Though the approval of Carter to lead the arts endowment is an important step forward, the agency remains in a bit of limbo at the moment. As you are aware, earlier this summer, the House of Representatives voted to significantly increase the NEA’s budget for fiscal year 2020, from its current funding level of $155 million to $167.5 million. In doing so, the House broke with the recent approach of modest funding increases for the agency that had been consistently approved by Congress in recent years. While we at NASAA join the entire arts community in strongly appreciating this demonstration of support, which will benefit state arts agencies and programs across the country, it is important to consider that the House’s approval is only the first step in the process. The Senate, which has yet to release its proposal for the NEA, may choose a different funding level. Such a difference would not be at all uncommon, particularly in years like this one, with each chamber of Congress held by a different political party. The resulting disagreement may require members of the House and Senate to enter into a conference to try to negotiate the differences between their funding levels.
Therefore, if you are represented by a member of the Senate Appropriations Committee, August is an excellent time to contact your senator and encourage them to support the House-approved level of $167.5 million for the National Endowment for the Arts. In doing so, we encourage you to make the following points:
- Thank the member’s office for their strong support of the National Endowment for the Arts, particularly in recent years when the President has recommended eliminating the agency.
- Urge that the senator support funding the NEA at $167.5 million in FY2020. Convey that as a result of the federal-state partnership, 40% of all the agency’s grant funding is directed to state arts agencies and regional arts organizations. This unique agreement means that funding to the NEA reaches every state and congressional district in the country.
- Finally, try to relay how the increase in funding could support innovative programming occurring at your agency. Members of Congress and staff appreciate the opportunity to hear how an increase in funding, particularly during these difficult fiscal times, can benefit their communities. So if you know of an interesting arts demonstration or event, invite the senator and their staff to attend. This will help develop your relationship with the senator’s office while also promoting the efficacy of your agency or organization.
With current funding set to expire at the end of September, we expect the Senate to move quickly when it returns after Labor Day.

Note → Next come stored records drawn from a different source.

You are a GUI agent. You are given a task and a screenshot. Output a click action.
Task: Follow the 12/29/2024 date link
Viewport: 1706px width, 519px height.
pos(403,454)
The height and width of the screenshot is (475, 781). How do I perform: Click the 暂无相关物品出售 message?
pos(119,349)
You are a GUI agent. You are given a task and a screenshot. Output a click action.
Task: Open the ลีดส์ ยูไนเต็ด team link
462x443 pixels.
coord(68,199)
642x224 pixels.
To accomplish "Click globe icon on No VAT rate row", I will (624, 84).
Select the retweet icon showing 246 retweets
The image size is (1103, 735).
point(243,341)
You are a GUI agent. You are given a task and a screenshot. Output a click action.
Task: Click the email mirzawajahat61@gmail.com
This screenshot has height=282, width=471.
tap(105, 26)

Given that it is August recess and members and staff are often home, that last point above is especially important. Take advantage of the fact that Congress is out of session to invite a senator and/or staff to visit you and learn firsthand about how federal funding for the arts is so invaluable to their community.
As always, if you have questions or need additional information on the direct benefits your state receives as a result of federal investment in the arts through the National Endowment for the Arts, please do not hesitate to contact the team at NASAA. Likewise, I am always available to answer any questions you might have at email@example.com.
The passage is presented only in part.